The producer company can be formed by any 10 or more individuals, each of them being individuals or institutions. Its name shall bear the words “Producer Company Ltd.” and the liability of the members shall be limited by the memorandum. The objects of a producer company should be as specified in 581B, which contain 11 items. There need not be any conditions attached to articles to state that it is a private company.
The minimum and maximum number of directors of a producer company is 5 and 50. Their tenure is for a minimum period of 1 year and the maximum period of 5 years.
The Board can opt one or more directors or additional directors which cannot exceed 1/5th of the total number of directors. The period of such directors may be for any period. Vacation of the office of directors is provided in section 581Q and the powers have been mentioned in section 581R. The matters to be transacted by the Board only at general meeting are contained in section 581S. The liability of directors for their acts in contravention of the provisions of the Act shall be joint and several. Further, this liability shall be in addition to or not in derogation of a liability imposed under any other law.
3. General Meetings
The notice of the AGM shall comprise not only the agenda but also to include minutes of the previous AGM and EGM. It shall also contain the names of candidates for elections of office of the director including a statement of their qualifications.
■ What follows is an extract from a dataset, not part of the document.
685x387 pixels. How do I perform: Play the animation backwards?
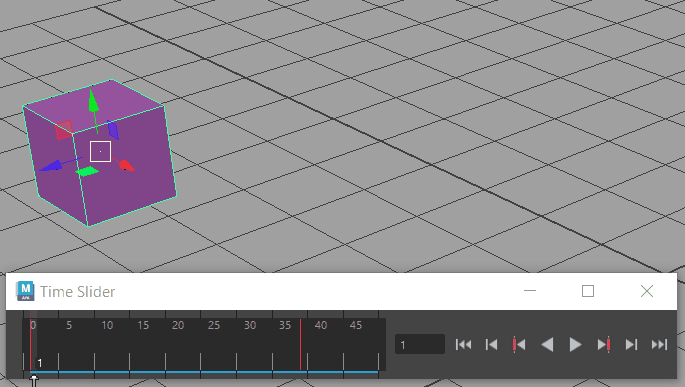(x=547, y=345)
The notice of meeting is required to be given not less than 14 days and the quorum shall be 1/4th of the total members unless the articles provide for a higher number. The first AGM is required to be held within 90 days from the date of incorporation of the company.
4. Share Capital and Members Rights
The share capital of a producer company shall consist of equity shares only and a member shall hold shares in proportion to the patronage of that company. Active members shall have special rights and such shares are transferable to any other active member. The transferability is subject to prior or approval of the board and at par value. Nomination facility by members is mandatory. circumstances for cession of membership are provided. Irrespective of the shareholding one member shall have only one vote.